(777e) Three-Dimensional Printing By Multiphase Silicone/Water Capillary Inks

Velev, O. D., North Carolina State University
Roh, S., North Carolina State University
Parekh, D., North Carolina State University
Bharti, B., Louisiana State University
Stoyanov, S., University of Wageningen
Three-dimensional (3D) printing of polymers is accomplished easily with thermoplastics as the extruded hot melt solidifies rapidly during the printing process. Printing with liquid polymer precursors is more challenging due to their longer curing times. One curable liquid polymer of specific interest is polydimethylsiloxane (PDMS). We demonstrate a new efficient technique for 3D-printing with PDMS by using a capillary suspension ink containing PDMS in the form of both pre-cured microbeads and uncured liquid precursor, dispersed in water as continuous medium. Owing to the capillary binding of the microbeads, their suspensions bound by small fractions of liquid precursor behaved like pastes, which are flowable at high shear stress and possess high storage moduli and yield stresses that are needed for direct ink writing. The resulting three-phase capillary ink could be 3D printed and cured both in air and under water.
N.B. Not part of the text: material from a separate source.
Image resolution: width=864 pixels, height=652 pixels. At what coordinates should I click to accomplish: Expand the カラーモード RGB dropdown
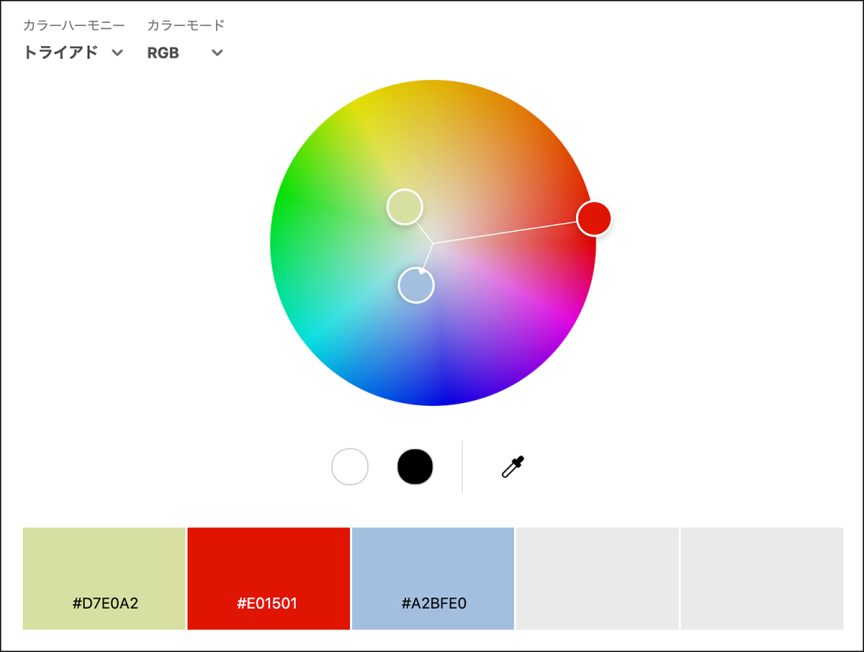point(185,53)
The liquid PDMS bridges were thermally crosslinked after printing, resulting in structures that were remarkably elastic and flexible. Their porosity and mechanical properties, such as tensile modulus, could be controlled by the fraction of liquid precursor in the original multiphasic dispersion. Self-standing elastic structures could also be made by directly printing and curing the ink under aqueous solutions. As this ink is made of porous biocompatible silicone, it can be used in 3D printed biomedical products, or in applications such as direct printing of bio-scaffolds on live tissue. The patent-pending method (prov. filed 2016) may also open new opportunities in soft robotics and stimuli-responsive materials.